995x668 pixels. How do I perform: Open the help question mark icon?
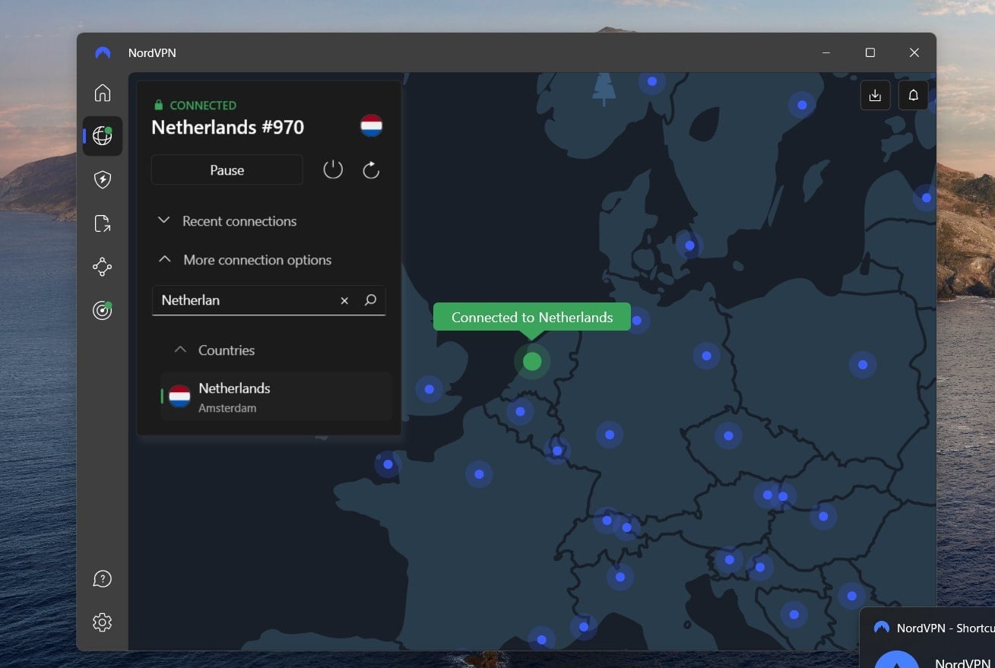pyautogui.click(x=102, y=578)
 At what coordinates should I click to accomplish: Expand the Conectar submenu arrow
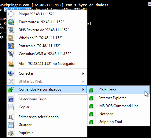(x=83, y=73)
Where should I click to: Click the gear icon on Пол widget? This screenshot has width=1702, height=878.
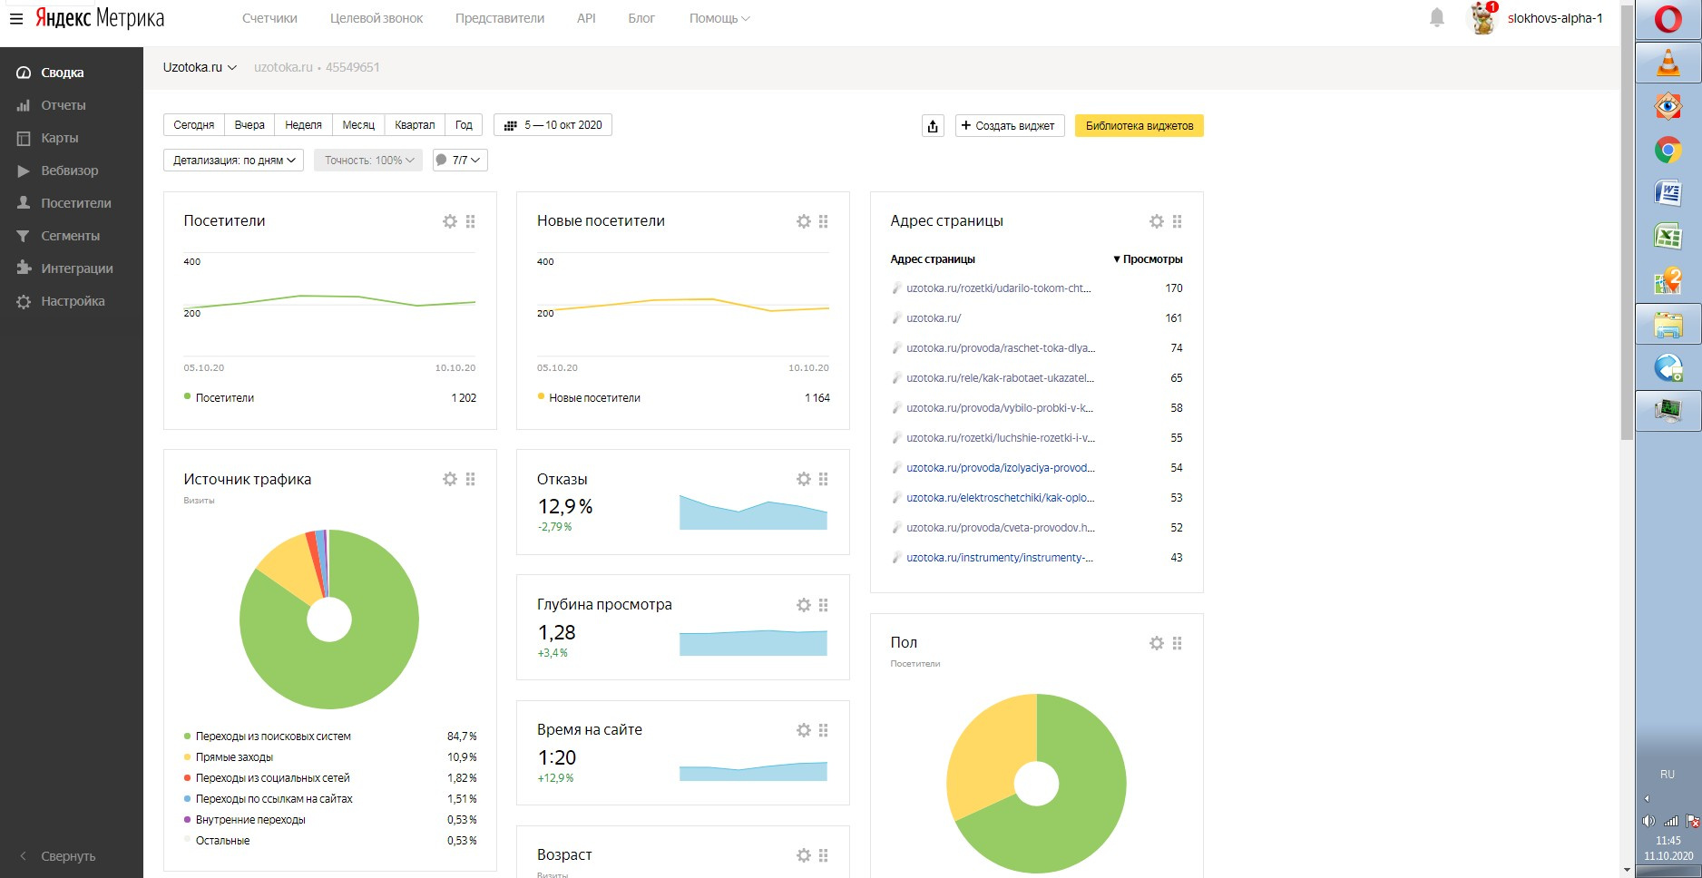(x=1157, y=643)
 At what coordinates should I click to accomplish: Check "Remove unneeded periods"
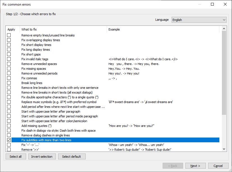pyautogui.click(x=9, y=73)
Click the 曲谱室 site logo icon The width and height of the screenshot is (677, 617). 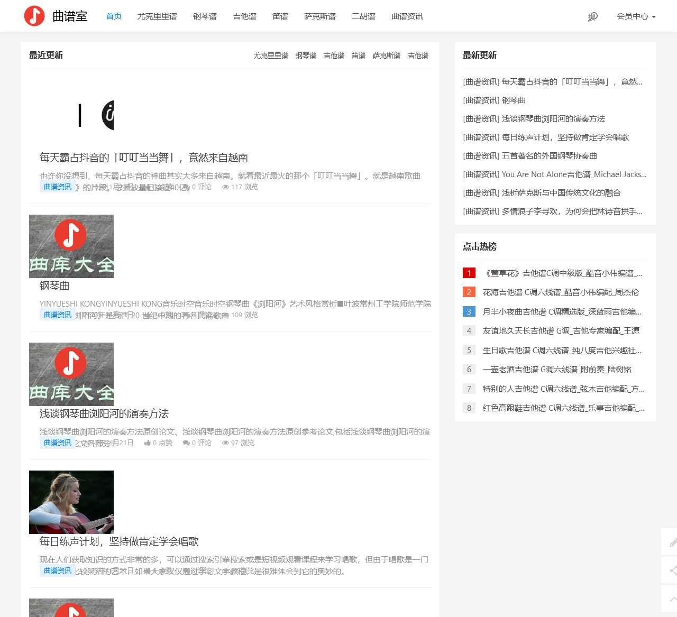click(35, 15)
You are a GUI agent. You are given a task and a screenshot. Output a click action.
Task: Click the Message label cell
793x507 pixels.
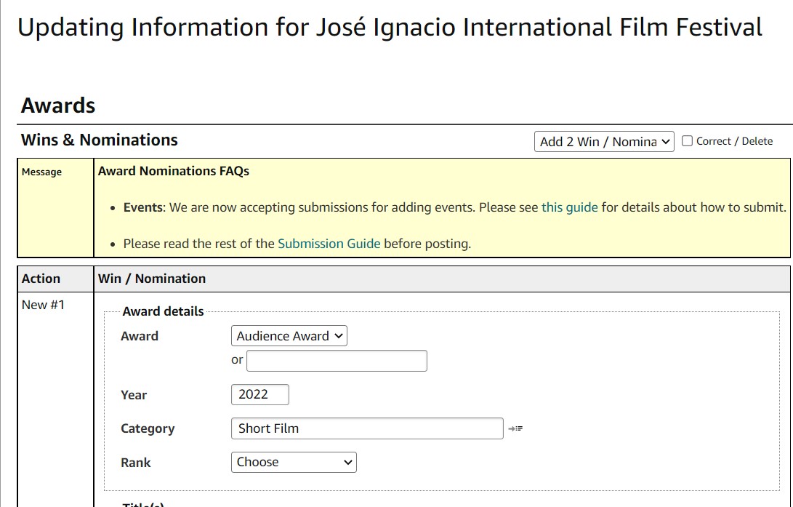pos(41,172)
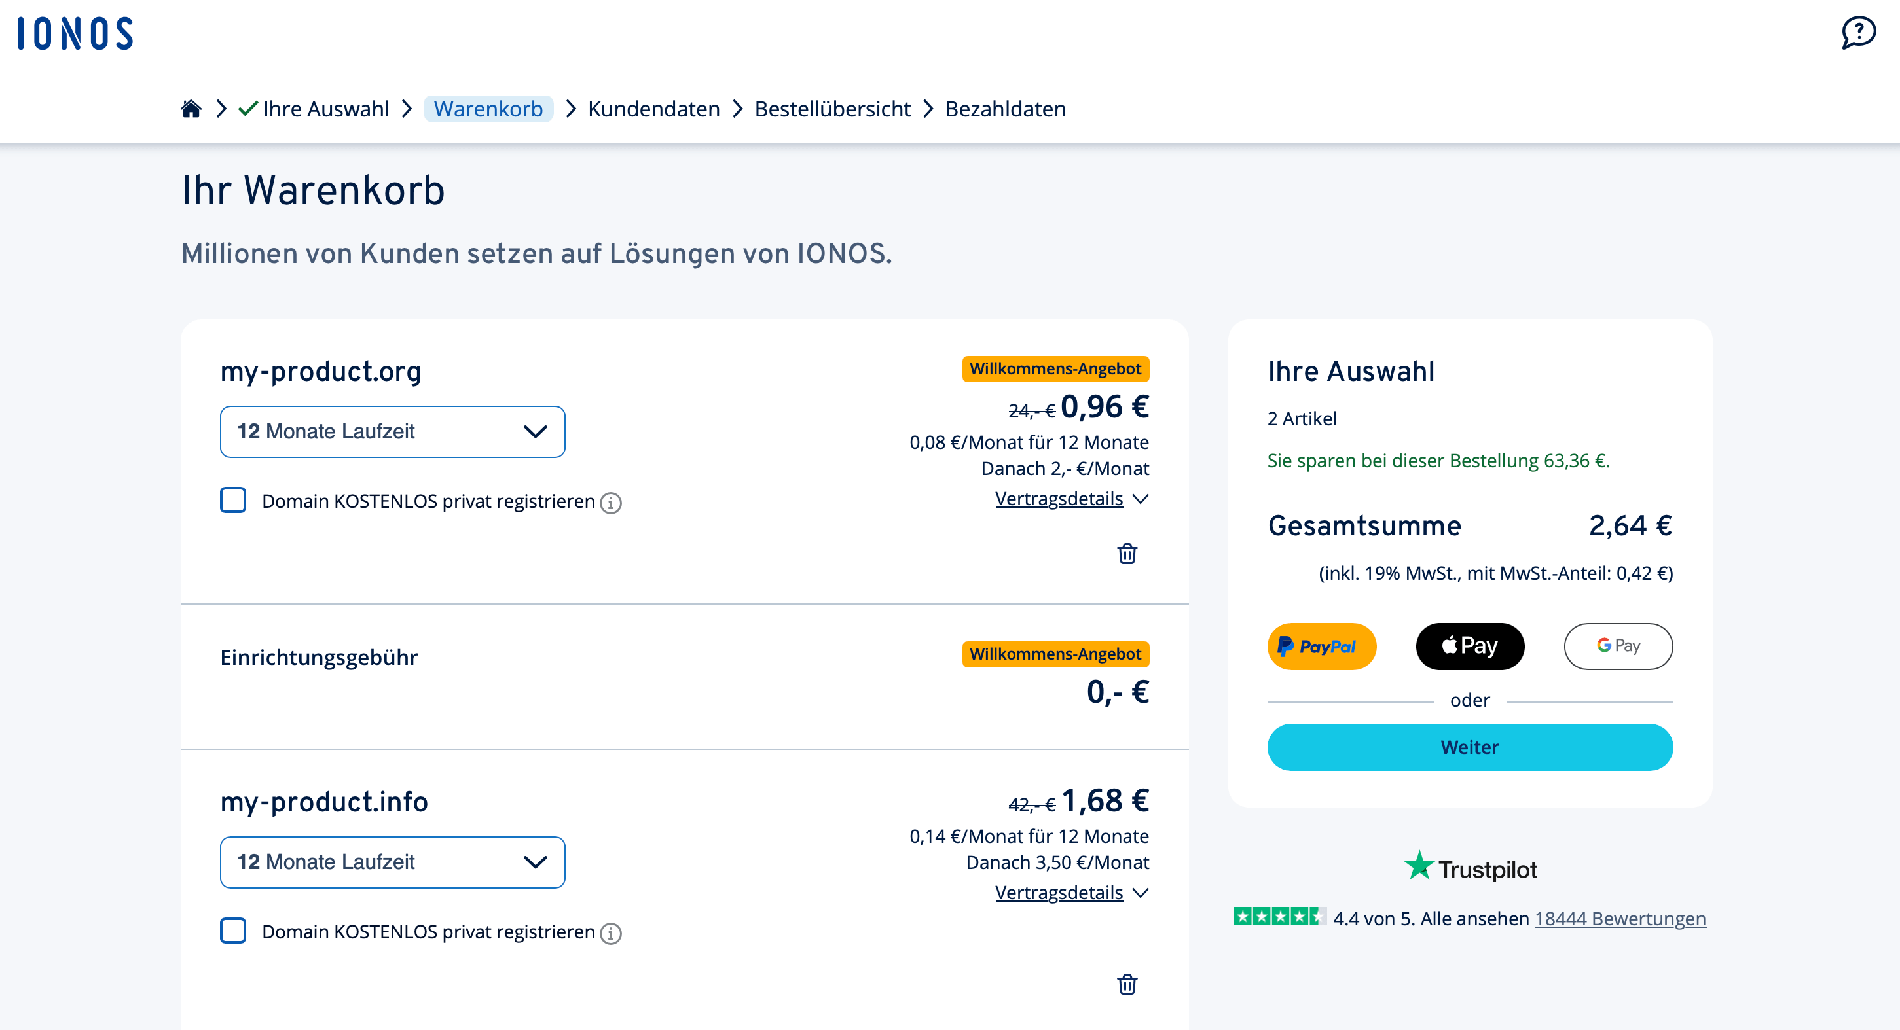This screenshot has height=1030, width=1900.
Task: Open the 18444 Bewertungen link
Action: coord(1620,919)
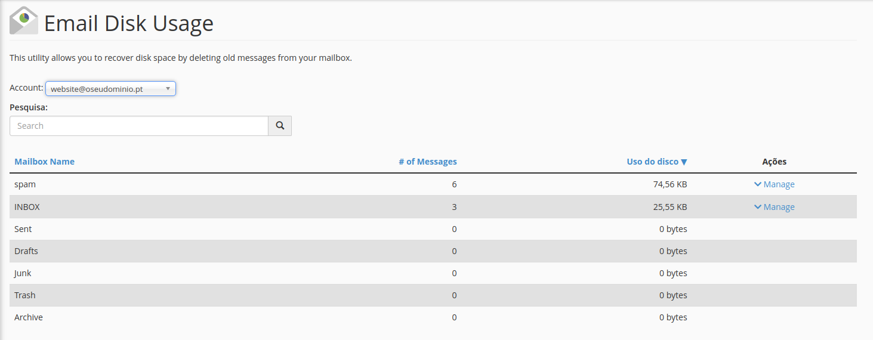873x340 pixels.
Task: Select the Sent mailbox row
Action: coord(23,229)
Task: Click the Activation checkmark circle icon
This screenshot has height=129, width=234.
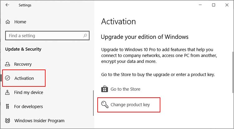Action: point(8,78)
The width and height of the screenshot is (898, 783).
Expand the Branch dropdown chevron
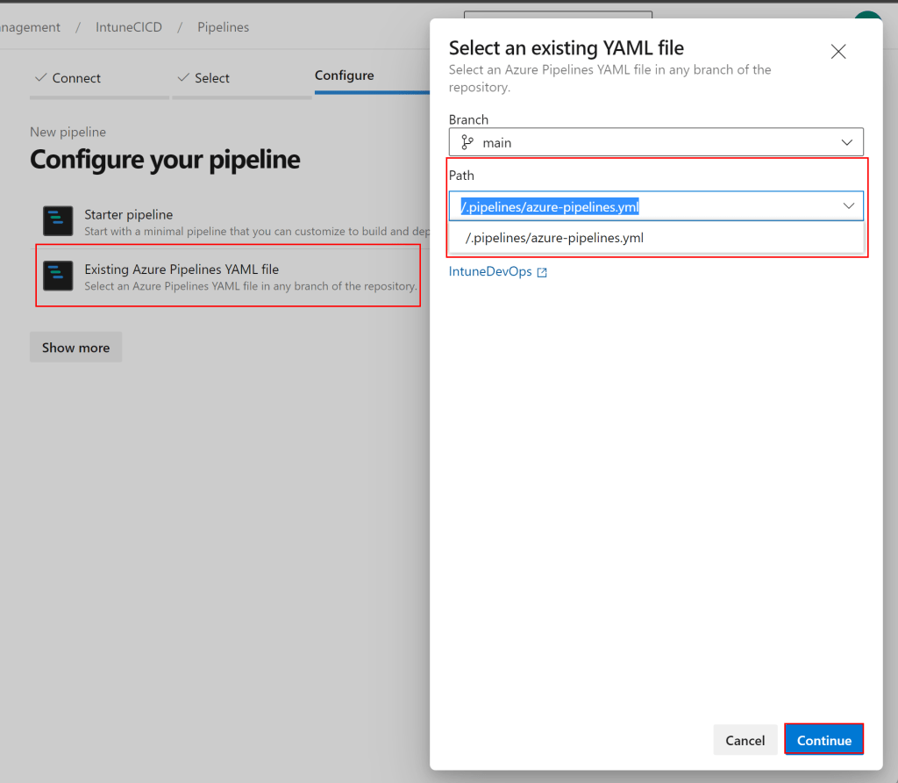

DIRECTIONS FOR THIS TASK |
Leave every picture out and print exactly the lines from the one that contains "793x507 pixels." through the last line of the material above.

TASK OUTPUT |
793x507 pixels.
pos(41,172)
This screenshot has height=1030, width=1900.
Task: Open the 18444 Bewertungen link
Action: coord(1620,919)
873x340 pixels.
Task: Select the Sent mailbox row
Action: coord(23,229)
Task: Click the Activation checkmark circle icon
This screenshot has height=129, width=234.
Action: point(8,78)
The width and height of the screenshot is (898, 783).
Expand the Branch dropdown chevron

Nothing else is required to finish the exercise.